+++ SELECTION

KCM Hinata > Sakura 
[sp] and I heard Hinata has Hamura's chakra. Don't know whether this is true or not .[/sp]


----------



## Orochibuto (Dec 3, 2014)

If you allow post-movie Hinata, they rape.

Naruto+Hinata = Toneri with eyes that can destroy the planet.


----------



## Orochibuto (Dec 3, 2014)

Amol said:


> KCM Hinata > Sakura
> [sp] and I heard Hinata has Hamura's chakra. Don't know whether this is true or not .[/sp]



Yes, but she gains it in the movie.

Though if OP is fair Sakura and Hinata should be at their peak.

So Hamura Hinata rapes Sakura.


----------



## Amol (Dec 3, 2014)

Orochibuto said:


> Yes, but she gains it in the movie.
> 
> Though if OP is fair Sakura and Hinata should be at their peak.
> 
> So Hamura Hinata rapes Sakura.



Thanks for clarifying .
Naruhina is power couple it seems


----------



## sabre320 (Dec 3, 2014)

Amol said:


> Thanks for clarifying .
> Naruhina is power couple it seems





All part of hiashis master plan!!

++++++
+++ DATA PROVIDED

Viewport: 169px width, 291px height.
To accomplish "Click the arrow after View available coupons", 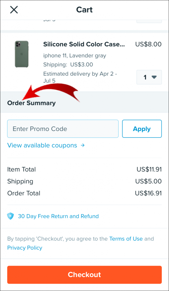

++++++

TASK GOAL:
Do these statements agree with the forum thread above? Answer yes or no for each one, and quote the words from the thread that decide it.
1. Orochibuto says Hinata gets Hamura's chakra in the movie.
2. Amol is sure that Hinata has Hamura's chakra.
3. sabre320 calls it part of Naruto's master plan.

EXERCISE RESULT:
1. Yes: "Yes, but she gains it in the movie."
2. No: "Don't know whether this is true or not ."
3. No: "All part of hiashis master plan!!"